### About this task
An exact repetition of all the entries that follow is required.

*** Block opens ***

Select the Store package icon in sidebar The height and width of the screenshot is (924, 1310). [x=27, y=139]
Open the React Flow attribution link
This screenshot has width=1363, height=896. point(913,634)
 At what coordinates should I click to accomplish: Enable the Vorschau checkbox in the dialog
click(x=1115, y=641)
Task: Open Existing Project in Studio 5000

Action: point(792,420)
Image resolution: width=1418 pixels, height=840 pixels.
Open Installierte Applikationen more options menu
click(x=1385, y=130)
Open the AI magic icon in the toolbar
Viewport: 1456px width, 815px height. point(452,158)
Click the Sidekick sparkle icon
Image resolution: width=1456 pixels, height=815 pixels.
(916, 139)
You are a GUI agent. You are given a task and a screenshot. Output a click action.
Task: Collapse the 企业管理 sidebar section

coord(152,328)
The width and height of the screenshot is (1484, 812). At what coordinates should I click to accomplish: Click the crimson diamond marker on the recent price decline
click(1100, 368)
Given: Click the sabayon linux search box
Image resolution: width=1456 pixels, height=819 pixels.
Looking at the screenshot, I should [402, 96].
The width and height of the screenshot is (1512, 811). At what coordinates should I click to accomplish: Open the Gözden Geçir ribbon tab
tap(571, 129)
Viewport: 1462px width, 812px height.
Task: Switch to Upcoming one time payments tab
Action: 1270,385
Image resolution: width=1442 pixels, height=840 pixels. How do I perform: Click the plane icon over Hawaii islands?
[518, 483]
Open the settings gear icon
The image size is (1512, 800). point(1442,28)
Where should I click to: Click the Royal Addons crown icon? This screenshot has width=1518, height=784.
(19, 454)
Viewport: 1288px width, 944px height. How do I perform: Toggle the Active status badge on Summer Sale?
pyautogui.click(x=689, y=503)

*** Block closes ***

### Task solution
Select the Store package icon in sidebar The height and width of the screenshot is (924, 1310). [x=27, y=139]
Open the React Flow attribution link
This screenshot has width=1363, height=896. point(913,634)
 At what coordinates should I click to accomplish: Enable the Vorschau checkbox in the dialog
click(x=1115, y=641)
Task: Open Existing Project in Studio 5000

Action: point(792,420)
Image resolution: width=1418 pixels, height=840 pixels.
Open Installierte Applikationen more options menu
click(x=1385, y=130)
Open the AI magic icon in the toolbar
Viewport: 1456px width, 815px height. point(452,158)
Click the Sidekick sparkle icon
Image resolution: width=1456 pixels, height=815 pixels.
(916, 139)
You are a GUI agent. You are given a task and a screenshot. Output a click action.
Task: Collapse the 企业管理 sidebar section

coord(152,328)
The width and height of the screenshot is (1484, 812). At what coordinates should I click to accomplish: Click the crimson diamond marker on the recent price decline
click(1100, 368)
Given: Click the sabayon linux search box
Image resolution: width=1456 pixels, height=819 pixels.
Looking at the screenshot, I should [402, 96].
The width and height of the screenshot is (1512, 811). At what coordinates should I click to accomplish: Open the Gözden Geçir ribbon tab
tap(571, 129)
Viewport: 1462px width, 812px height.
Task: Switch to Upcoming one time payments tab
Action: 1270,385
Image resolution: width=1442 pixels, height=840 pixels. How do I perform: Click the plane icon over Hawaii islands?
[518, 483]
Open the settings gear icon
The image size is (1512, 800). point(1442,28)
Where should I click to: Click the Royal Addons crown icon? This screenshot has width=1518, height=784.
(19, 454)
Viewport: 1288px width, 944px height. How do I perform: Toggle the Active status badge on Summer Sale?
pyautogui.click(x=689, y=503)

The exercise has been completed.